In life it is hard to determine what makes people who they are; we can have names to define ourselves or other definitions but fate plays a role.
I saw the moving funeral service for Michael Jackson and the refrain was the same “if only Michael could see this” we always wait till people die to truly appreciate them.
MJ was a perfect illustration of a person who felt unloved, who felt ugly, unappreciated, insignificant and worse of all he felt people loved his talent and not him.
A human being is a fragile thing and a simple thing can break a soul; if only Michael Jackson had lived a normal life at the factory as would have been his fate until he was discovered at age 5, maybe he would have lived till 90.
I look at myself and think what got me to this situation of relative comfort while someone born on the same day has a harder life; I enjoy a cold soda at lunch but never thought of the man who has to carry the crates to the top of the hill.
Most of my friends are of a similar background to myself; educated, modern, lived in the West and so on.
I wondered why that was and chose to get out of my comfort zone; I wandered in the urban jungle and met so many characters, from Nyamirambo to Nyabugogo to Remera and Kabuga. I met mechanics who pound parts in the ashy dust without a worktop, carpenters who make furniture on a sloping surface.
I met a man called Jean-Claude, the exact opposite of me; short, wiry, poor, and content. I found a man who had bashed around by the world but had a positive attitude; he asked for nothing and gave all in return.
One day he told me he had prayed for me; I wondered why some members of my own family don’t pray for me and yet he pray for me who had everything.
I decided that I would help JC whatever happened and I got to know his family; I wondered what I could do to help him and asked him to research into a good little business.
He arrived at a venture and I chose to back him; much like Dragon’s den the TV show, I gave him the money to start and left for England content that I had helped someone.
When I returned I was surprised to find he had actually regressed and gotten poorer; his business started well but started to go downhill and he ploughed more into it.
They were evicted from Gisozi and found themselves renting in worse conditions. JC kept saying the same thing “satani nu’mugome” the devil is wicked and blamed all his ills on the devil or the jealousy of others.
I realised that I gave him an opportunity without preparing him for the task; I could have encouraged him more, advised him and taken time.
In life opportunities are only any good if you can exploit them.
I remember a Benny Hinn sermon when he stopped and said “I don’t care if you never learn anything from me, as long as you remember this – your thoughts determine your actions, your actions determine your habits, and your habits determine your character.” JC had been through so much failure that it had entered his being; as a man thinks, so he is.
He visualised failure more than he saw success; he didn’t have the self-belief, so even if he had the resources. When you look at a person with success they got it three ways; born into it, it was given to them, or they earned it.

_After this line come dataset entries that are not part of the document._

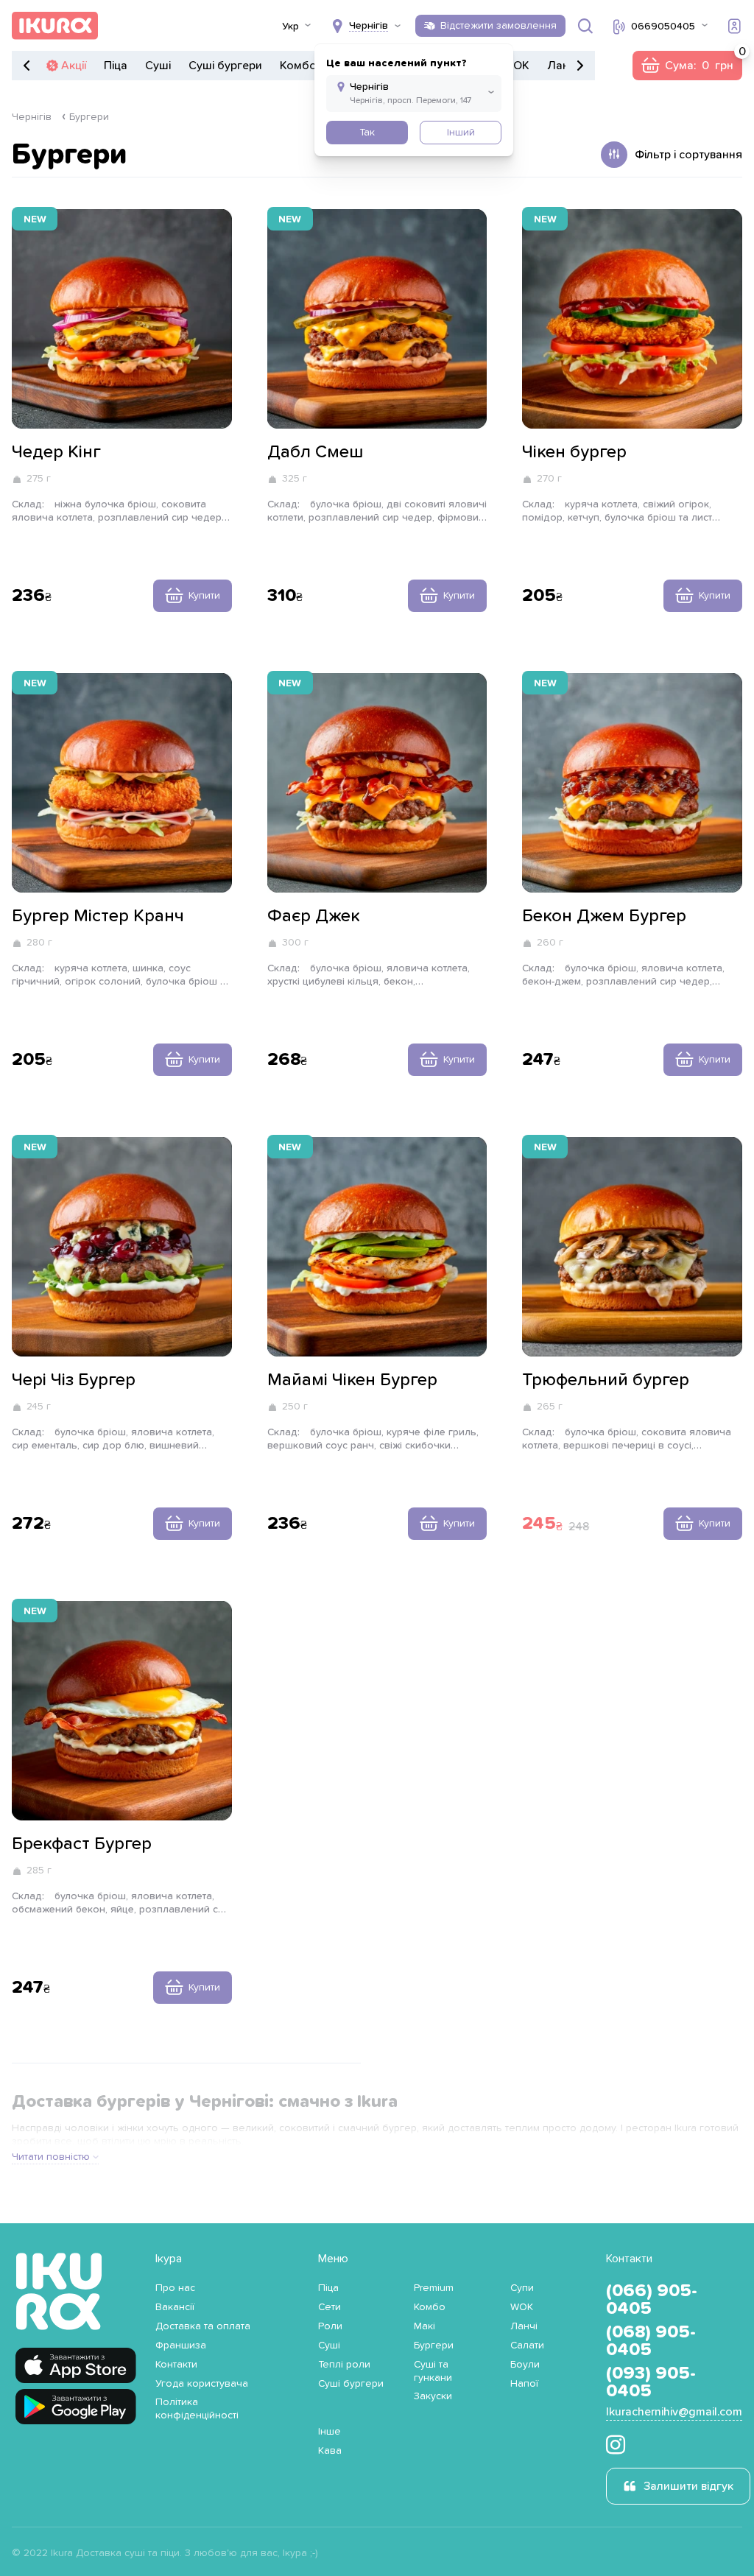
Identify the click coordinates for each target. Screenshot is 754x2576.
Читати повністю (51, 2157)
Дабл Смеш (315, 452)
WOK (516, 65)
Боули (525, 2364)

In order to earn it, one has to be equipped to do so otherwise it can destroy their character. I had to reassure JC that I wasn’t angry; for me it was a month’s salary but for him it was chance of a lifetime.
I will not give up on JC and we’ll try again and again until he succeeds; next time he’ll have money, skills and a new mental attitude.
Your thoughts determine you actions, what you do from day to day becomes engrained in your character by the habits you keep. Champions have locked on to this; they visualise success before it happens, they block out negative images, and they cannot entertain thoughts of defeat.
This is something I am struggling with my own life; to have that ice-cold resolute self-belief that I am destined to succeed. They say that “Quitters never win and winners never quit.”